The Dust Bowl. It was one of the worst droughts to ever impact North America. But, how big was it?
A recent study finds the 1934 drought was the biggest in scale and impact to affect North America in the last 1,000 years.
“We noticed that 1934 really stuck out as not only the worst drought but far outside the normal range of what we see in the record,” said Benjamin Cook, an environmental scientist working at NASA’s Goddard Institute for Space Studies in New York City.
The study also found a connection between the drought affecting portions of the West Coast today, and the Dust Bowl from the 1930s.
Both droughts featured a prominent high pressure ridge over the West Coast. This ridge causes storm systems to be pushed north of California. A similar type of ridge was present during the winter of 1933-1934.
It wasn’t just the weather that contributed to the 1930s drought. We also played a role. Agricultural practices at the time helped fuel dust storms, which exacerbated the drought.
Areas located downwind from the massive dust storms were impacted the most. States, including Nebraska and Kansas, saw the skies fill with dust which led to even drier conditions.

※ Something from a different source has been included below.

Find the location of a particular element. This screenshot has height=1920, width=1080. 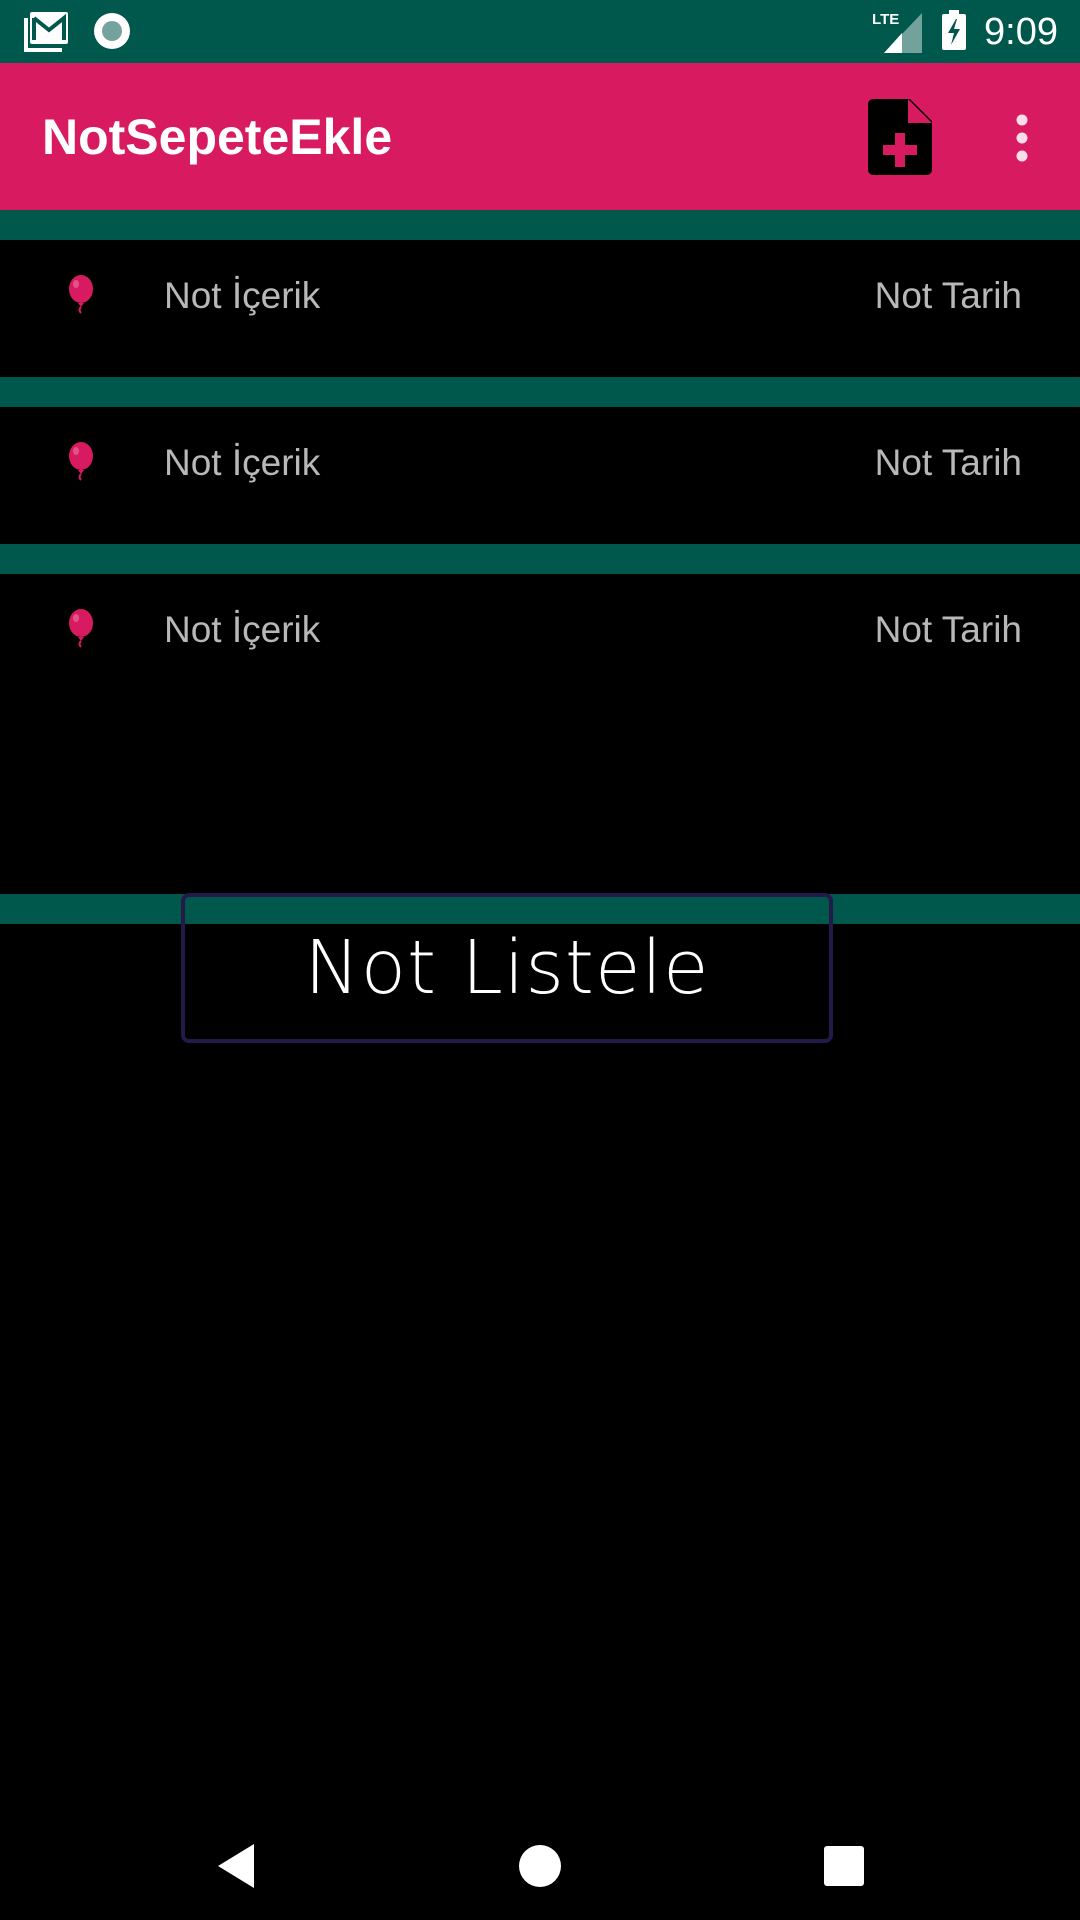

back-button is located at coordinates (236, 1866).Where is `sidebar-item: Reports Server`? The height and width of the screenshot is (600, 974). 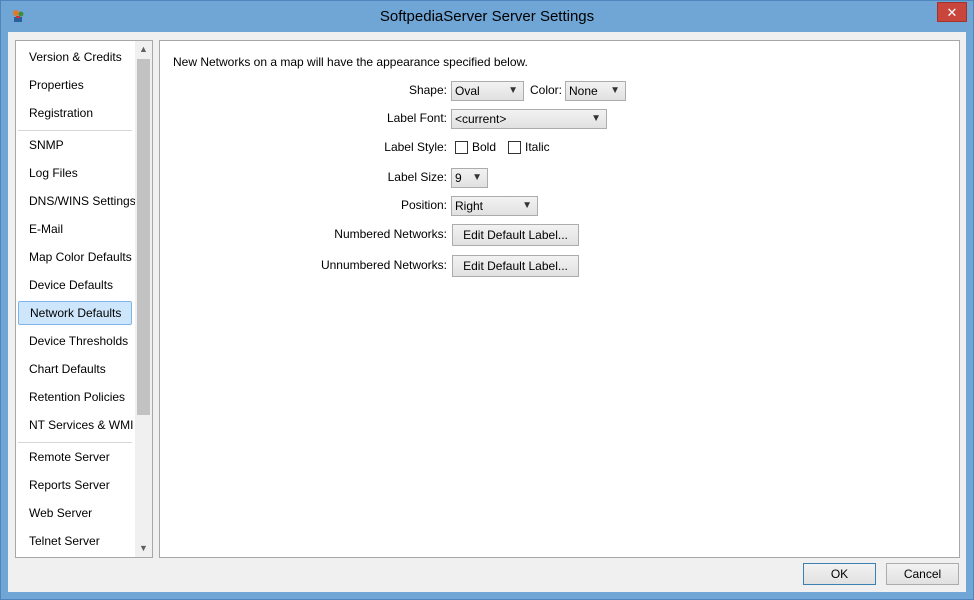 sidebar-item: Reports Server is located at coordinates (75, 485).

Today, California is suffering from a three-year drought that will cost the state more than $2 billion this year. Besides detailing the monetary damages to California, the report also says the drought is likely to continue through next year.
California is in a devastating drought, but the dust storms of the 1930s are unlikely to happen this go around. “Now we have the (Natural Resources Conservation Service), which helps to limit wind erosion and dust storm erosion,” says Cook.
“They can reduce the chance of a 1934 event occurring again.”
Experts from the Natural Resources Conservation Service help farmers by designing conservation plans resulting in better soil, even during extreme droughts.